En Nariño, prueban rendimiento de nuevos pastos

Las variedades de raigrás Aubade, Bestfor Plus y Boxer lograron una producción anual de 17 toneladas por hectárea, frente al promedio de 12 toneladas que registran otros pastos en Cumbal, Sapuyes y Pasto, en Nariño. Esto implicaría una mejor nutrición de las vacas lecheras.

Maryory Cadena, magíster en Ciencias Agrarias de la Universidad Nacional de Colombia (U.N.) Sede Palmira, afirma que la producción de los tres genotipos de raigrás superó en un 42 % el promedio registrado en dichos municipios nariñenses

Uno de los retos del estudio de la investigadora Cadena fue evaluar el comportamiento de variedades de esta planta forrajera en Nariño, concretamente en el trópico alto de Nariño (por encima de los 2.900 msnm) para incrementar la oferta de forrajes o pastos.

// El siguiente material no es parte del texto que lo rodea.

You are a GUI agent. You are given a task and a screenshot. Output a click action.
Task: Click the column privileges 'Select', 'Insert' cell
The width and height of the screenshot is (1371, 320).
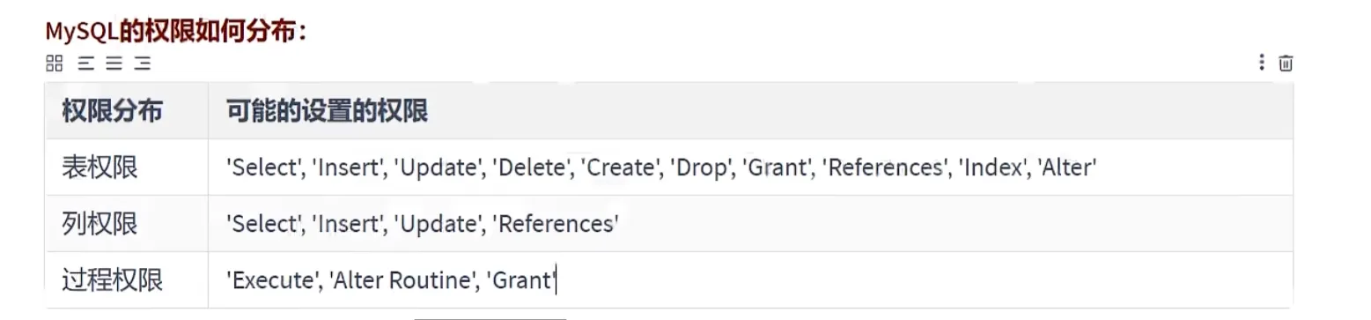[750, 224]
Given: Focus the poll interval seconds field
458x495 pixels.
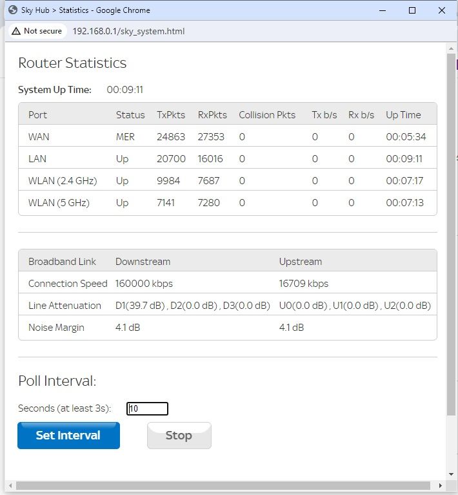Looking at the screenshot, I should [147, 408].
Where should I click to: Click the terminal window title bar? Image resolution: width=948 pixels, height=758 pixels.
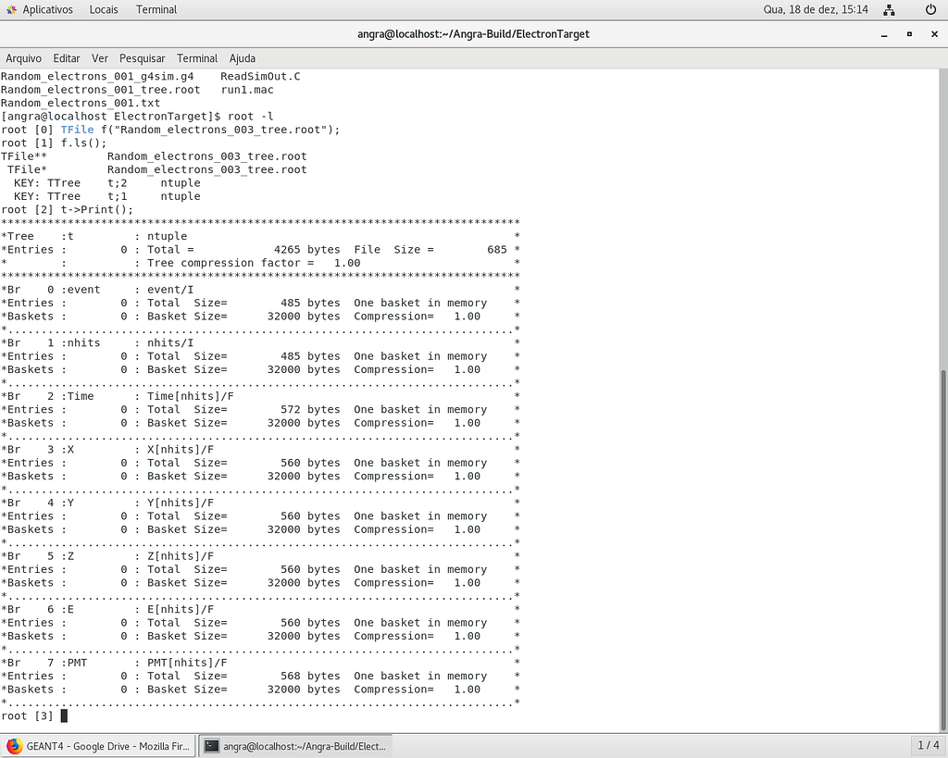click(x=473, y=34)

“Uno de los pastos predominantes en Nariño es el kikuyo, que es muy susceptible a daños por heladas, sequías y enfermedades, factores que reducen su potencial productivo”, señala.

En tal sentido, los genotipos de raigrás demostraron mayor tolerancia frente a sequías y fueron poco afectados por enfermedades, por lo que podrían representar una alternativa de alimentación para bovinos productores de leche.

Al respecto, la investigadora menciona que “los productores suelen comprar los raigrases que más se venden en almacenes agropecuarios sin conocer su comportamiento agronómico ni cuáles variedades son las más adecuadas para sus localidades”.

De alto rendimiento

Para el estudio se comparó el rendimiento de diez genotipos de raigrás. Se eligió a Pasto, Cumbal y Sapuyes por ser grandes productores de leche en el trópico alto.

Durante el proceso, en cada municipio evaluado se sembraron cuatro parcelas por cada una de las variedades, es decir 120 parcelas de 6 m2 cada una.

Después de la siembra se esperaron 90 días para que las plantas se establecieran bien en el campo. “Una vez cumplido este plazo, se hizo un corte de uniformización, y 25 días después se realizó la primera evaluación considerando factores como la presencia de enfermedades, el porcentaje de materia seca generada y los rendimientos”, explica la investigadora.

La segunda evaluación se hizo un mes después; la tercera a los 35 días y la cuarta a los 40 a días, completando el primer ciclo de estudios. Los resultados se obtuvieron tras cuatro ciclos, con 25 días entre cada uno, para completar cerca de un año de investigación.

Los genotipos que mostraron mejor rendimiento superaron en un 42 % la producción promedio de los forrajes en esos municipios. Según la investigadora, los costos de utilizar este material son los mismos que los de uso predominante y la implementación no requiere de conocimientos técnicos en profundidad.

“En localidades escogidas los genotipos mostraron estabilidad. Se podrá diversificar la oferta forrajera para los productores y esto es importante porque hay más de 31.000 productores de leche en el trópico alto de Nariño”, precisa.

Como proyección para su investigación, que adelantó de la mano con Corpoica, se plantea estudiar a profundidad la calidad nutricional de las variedades de raigrás y evaluar su comportamiento en otras localidades de Nariño.

Según el artículo “Metodologías para la evaluación de praderas de kikuyo”, publicado en la revista Despertar Lechero, este tipo de pasto representa entre el 70 y el 90 % de la composición botánica de la mayoría de las praderas de las zonas de altura del país.